Le Saubhagyahrdayastotra chante la Déesse Abeille qui siège dans le lotus du Cœur et se joue en surface, dans les organes des sens, allant et venant de la ruche, le cœur, aux fleurs : parfums, formes et couleurs ... afin de butiner diligemment leur suc. Telle est l'attitude du très grand yogi qui, comme Mahaprakasa, sans jamais quitter le cœur, centre de la roue cosmique, goûte aux plaisirs variés des sens situés à la périphérie.

Afin de pénétrer dans le cœur, sujet conscient naturel, affranchi des limitations temporelles et sociales, fondement universel, il faut prendre intérieurement conscience de la nature réelle du Soi au moment de la perception d'un Objet quelconque ; on remonte de proche en proche, de l'objet perçu à l'organe des sens, de ce dernier à la pensée dont il dépend et de la pensée au sujet agissant.

Dans I'Ajadapramatrsiddhi, Utpaladeva distingue le pur et unique sujet conscient de la multiplicité artificielle engendrée par nos pensées dualisantes : Si, dit-il, la prise de conscience a lieu de façon limitée et discontinue, elle consistera en ceci (idam, extériorité) ; si, par contre, elle repose en sa propre essence, elle sera le Je suprême (aham, intériorité). Et cette modalité du Je repose dans l'essence de la lumière consciente (XXII. 22-23).

Abhinavagupta disait également que pour atteindre le suprême Sujet conscient, il fallait examiner à fond les expériences particulièrement vives et intenses comme la jouissance et la douleur, les impressions objectives de couleur, etc.
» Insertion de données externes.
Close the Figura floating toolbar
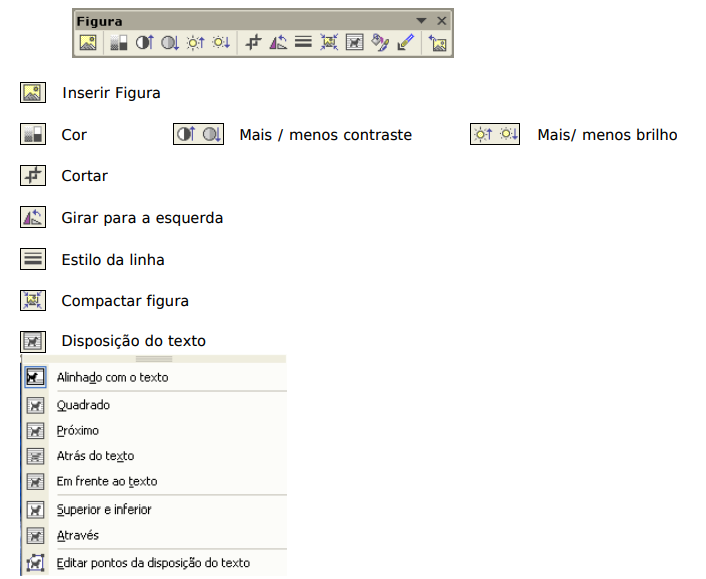The height and width of the screenshot is (579, 706). coord(441,20)
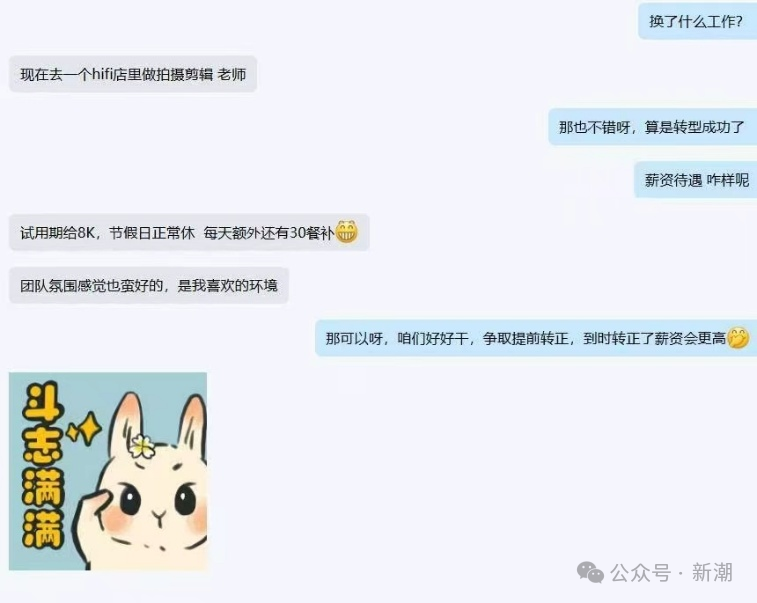Click the rabbit's left eye in the sticker
This screenshot has width=757, height=603.
pos(130,500)
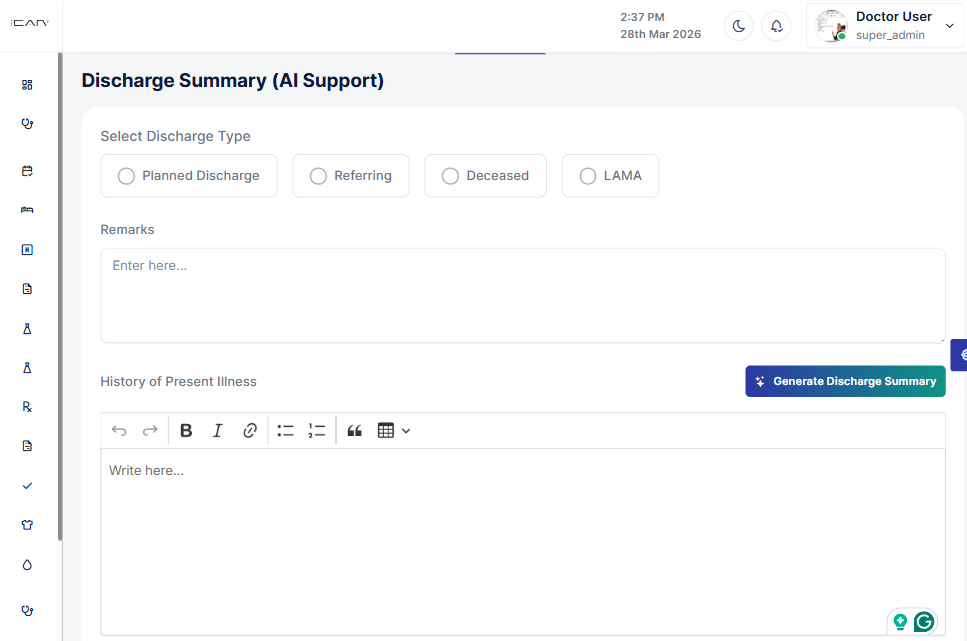Open the Doctor User account menu
This screenshot has width=967, height=641.
point(885,26)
Les désirs étant assouvis, le repos en soi-même s'accompagne de bonheur et de joie mystique : « Si un yogi se fond dans le bonheur incomparable éprouvé à jouir de chants et autres plaisirs sensibles, parce qu'il n'est plus que ce bonheur, une fois sa pensée stabilisée, il s'identifiera complètement à lui. » (Vijnanabhairava, 73). La satisfaction permet en effet de s'intérioriser et d'accéder à la plus haute des béatitudes, celle du Soi. Un verset de maîtres inconnus déclare de même : « Qui sait jouer vraiment d'un instrument de musique, vina ou autre, qui est versé dans les traités musicaux et qui sait battre la mesure, entre sans effort dans le chemin de la délivrance ».

Jouer ou écouter un air de musique avec une extrême précision, en se concentrant à chaque instant sur chaque son au moment où il surgit, affine la sensibilité et vous fixe dans le présent, l'actuel ; alors, bien affermi dans le Soi, vous devenez apte à saisir au vol ses moindres intimations qui passent comme l'éclair. A l'aide d'une telle prise de conscience, la grande lumière (mahaprakasa ) s'accroît, elle gagne en clarté et en intensité. Bhattanarayana, dès le premier sloka de son Stavacintamani le proclame : Pasyanti, par sa douce voix, fait resplendir la majesté de Mahesvara ou Prakasa, Lumière consciente qui est aussi le Verbe, paravak.

Ainsi Mahaprakasa prospère en devenant le maître des énergies divines et l'égal de Siva : « Détruis ce qui se manifeste comme non-plénitude en t'absorbant fermement dans ce qui se manifeste comme plénitude puis à ta guise, émets, stabilise, résorbe les mondes, dissimule et illumine leur nature). » (Stance anonyme).